Proposition 2: Regional planning partnerships should have a statutory basis
RTPI Scotland supports a cross-government approach to tackling issues at the bigger than local level. This will include integrating regional action such as City Deals, Regional Transport Partnerships and decisions on infrastructure investments. The Scottish Government recognises that stronger co-ordination between infrastructure and planning is needed at a regional scale. The Consultation Paper proposes replacing Strategic Development Plans with regional partnership working. This approach would embody identifying spatial priorities for infrastructure investment. Consideration is given to infrastructure providers being given duties to support proposals set out in the development plan. But, caution is needed regarding the practicability of coordinating different corporate structures as well as matters reserved to the UK government. Regional partnership working could offer some benefits in terms of flexible arrangements that the different regions of Scotland could use as suits their circumstances. It is important however to consider how results will be delivered in a voluntary system. It will be important to learn lessons from the English experience of the Duty to Cooperate.

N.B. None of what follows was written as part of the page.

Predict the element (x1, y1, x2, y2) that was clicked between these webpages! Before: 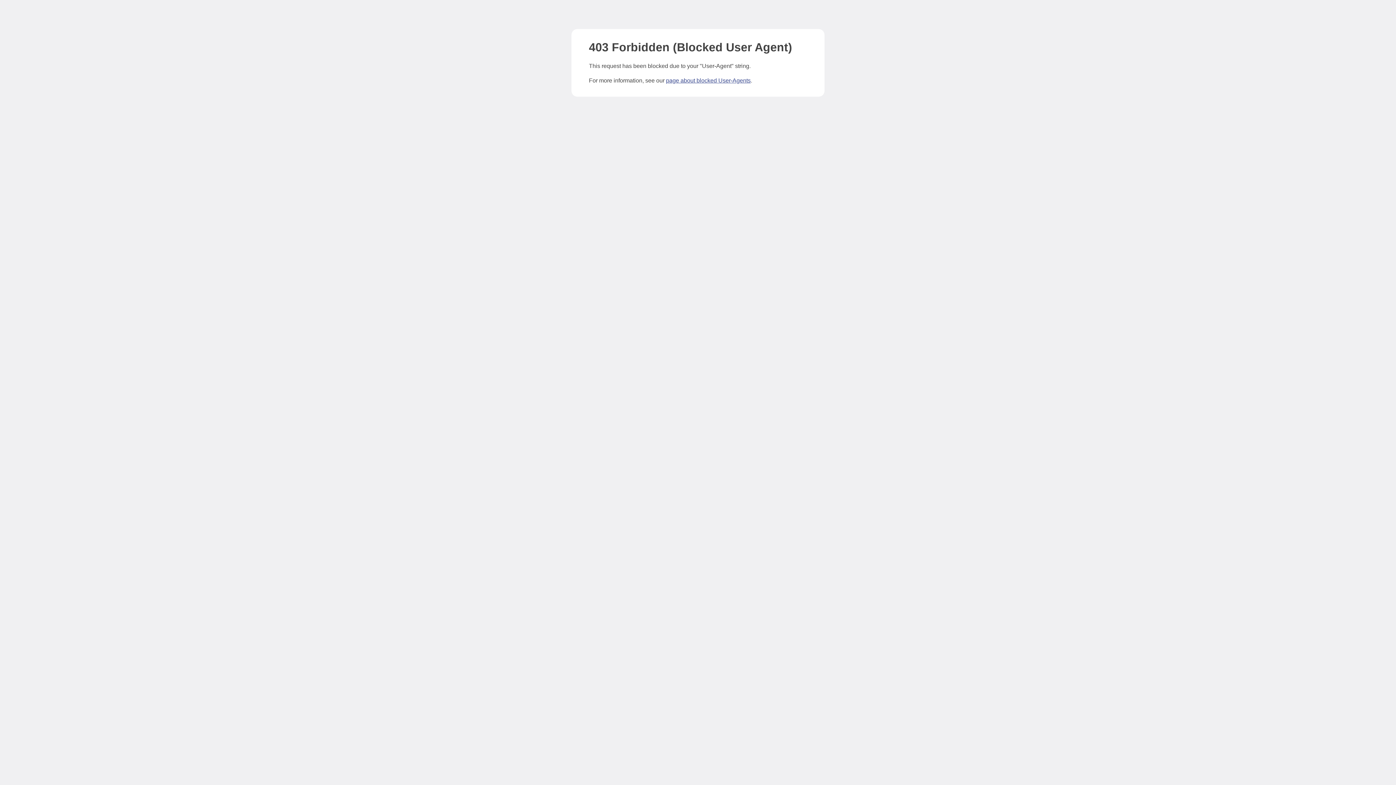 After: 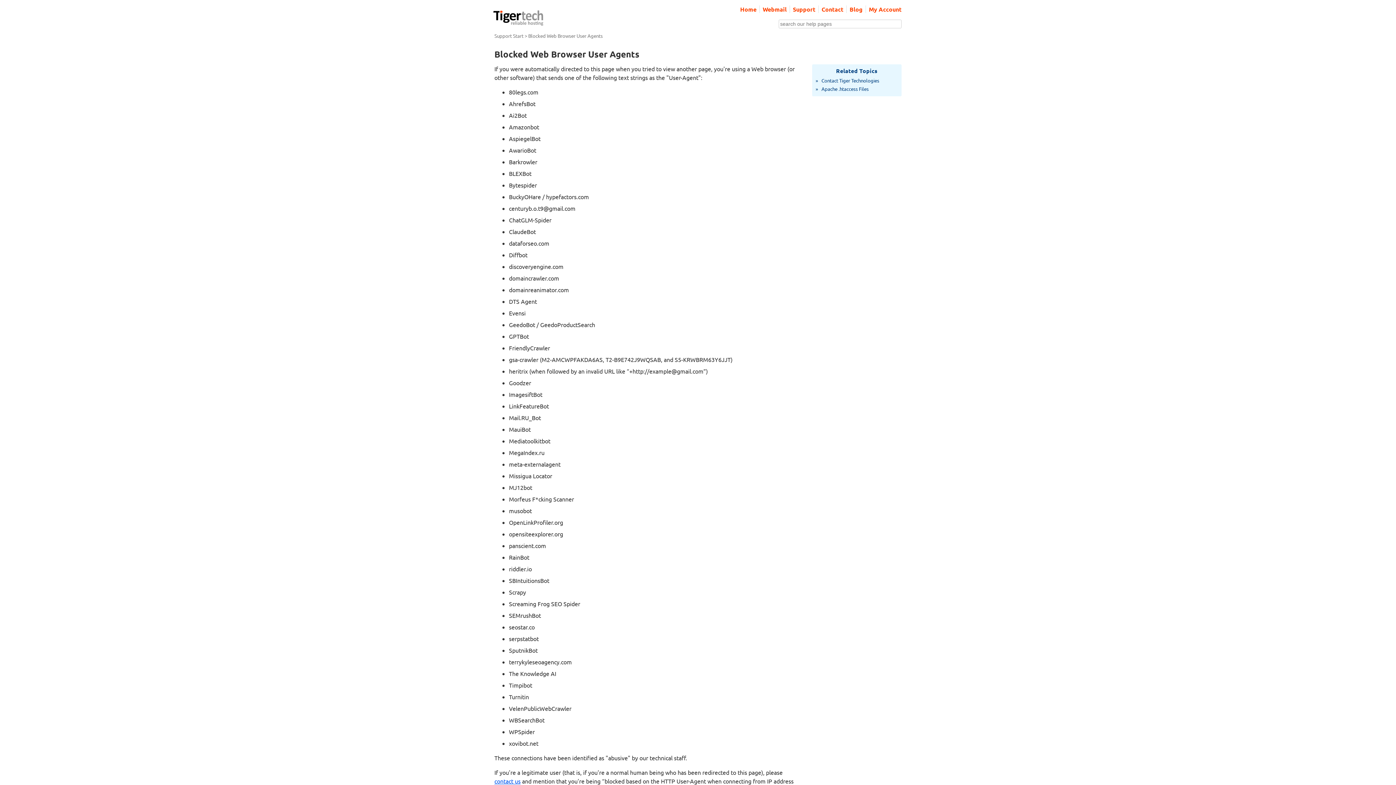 Action: bbox: (666, 77, 750, 83) label: page about blocked User-Agents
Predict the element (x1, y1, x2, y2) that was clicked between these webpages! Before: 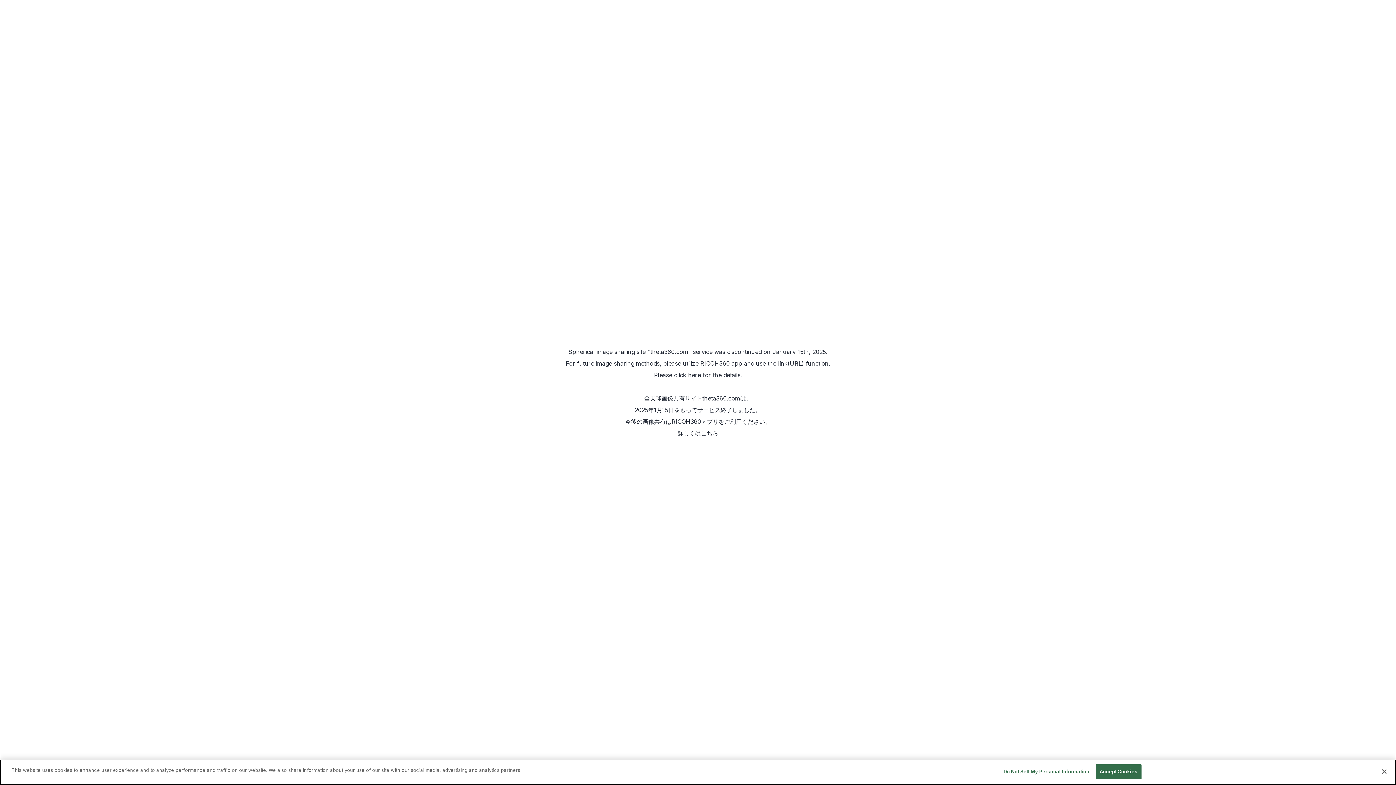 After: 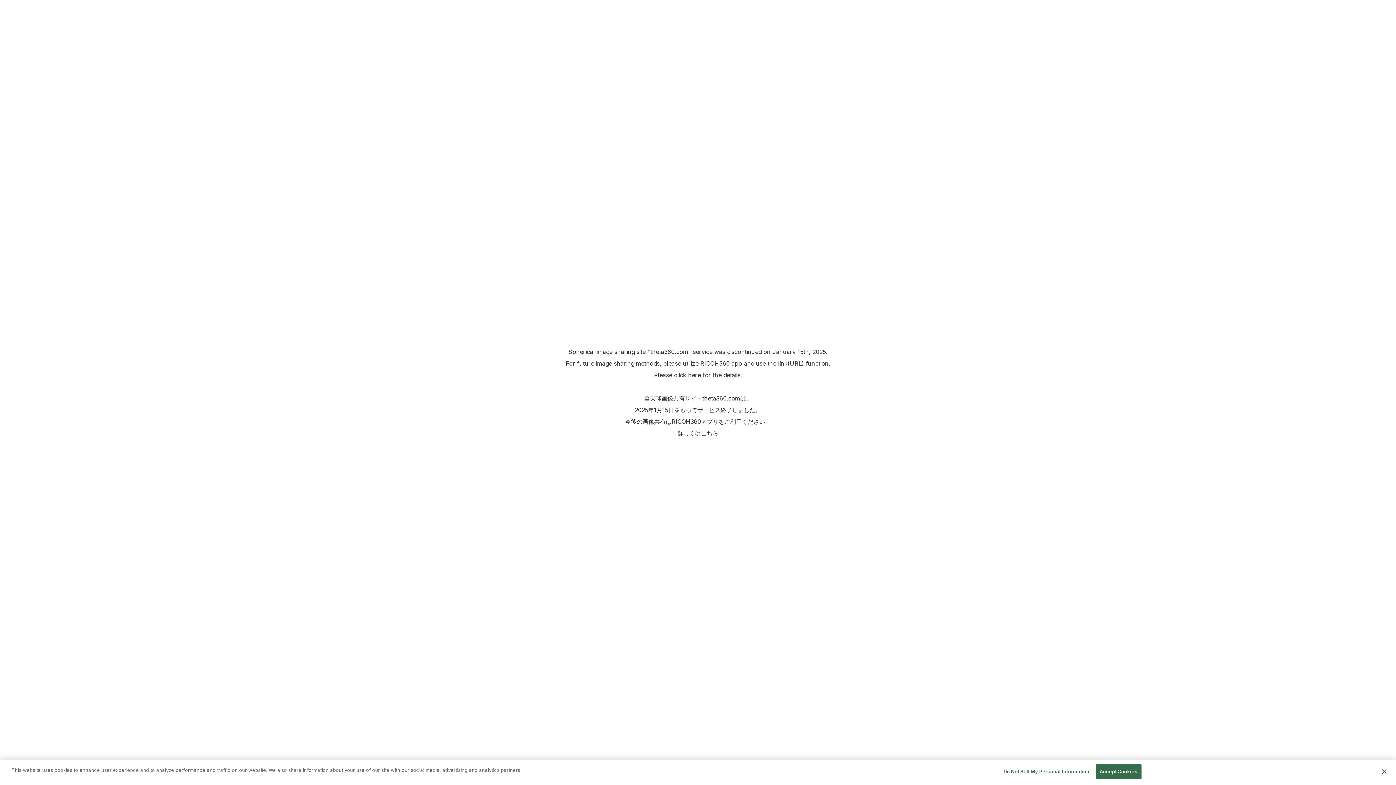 Action: label: RICOH360 app bbox: (700, 360, 742, 367)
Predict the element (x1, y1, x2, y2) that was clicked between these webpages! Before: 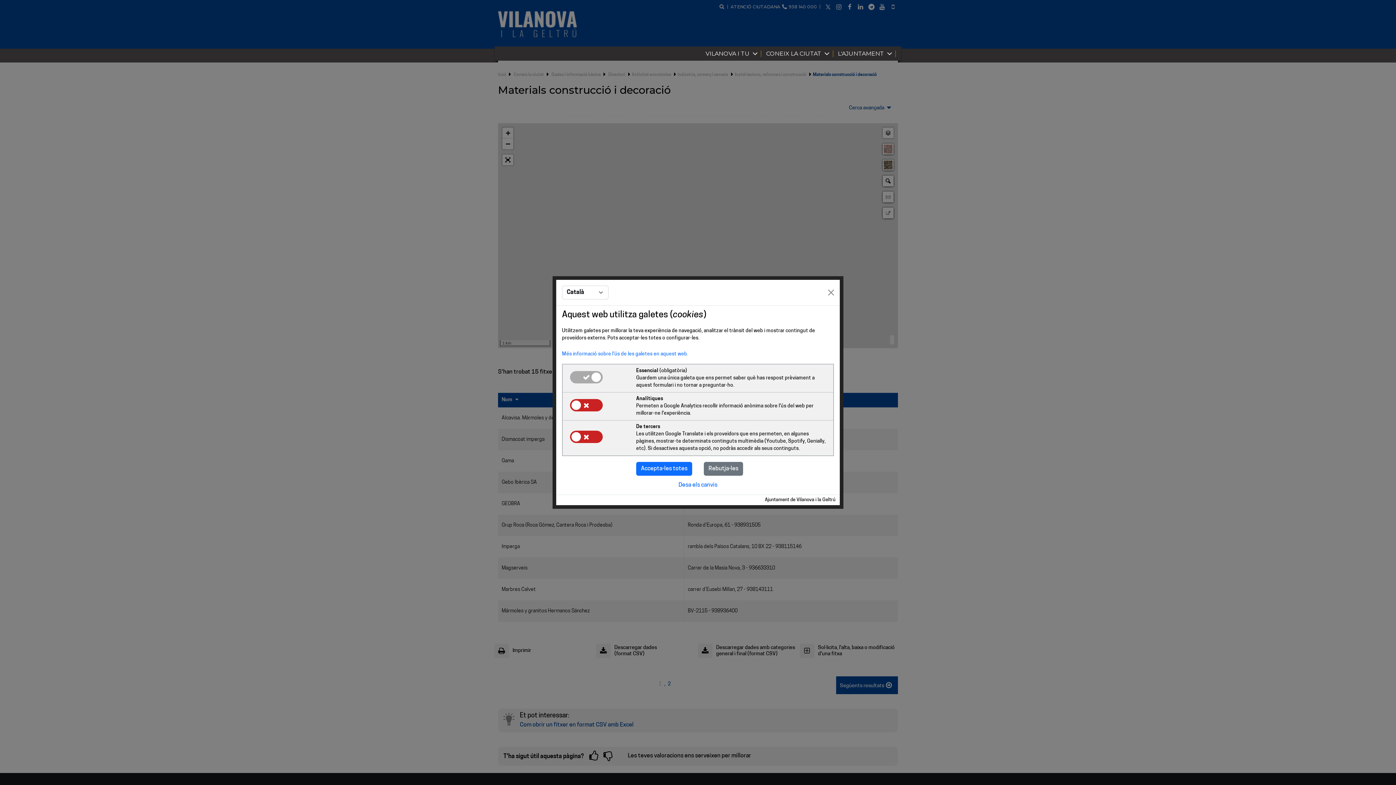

- Do you agree that regional partnership working should have a statutory footing?
- If you don’t agree, how can we ensure that all relevant bodies participate in regional partnerships?
- Without a ‘plan’, how do we ensure that infrastructure providers are ready to deliver proposals in Local Development Plans and the NPF?
Proposition 3: An infrastructure levy to fund non-local projects should be established
RTPI Scotland supports the establishment of an infrastructure levy, which should be used to front fund non-local infrastructure which is either cross-boundary, transformative or otherwise genuinely strategic in nature. RTPI Scotland believes that an infrastructure levy should be set up and used to front fund strategic infrastructure within defined regions. The levy should be introduced and administered by statutory regional partnerships.
- Do you agree that an infrastructure levy would be an effective way to fund infrastructure up front?
- How would such a fund be administered?
- How would a fund relate to other investment programmes, including the Infrastructure Investment Plan and potentially an enhanced NPF?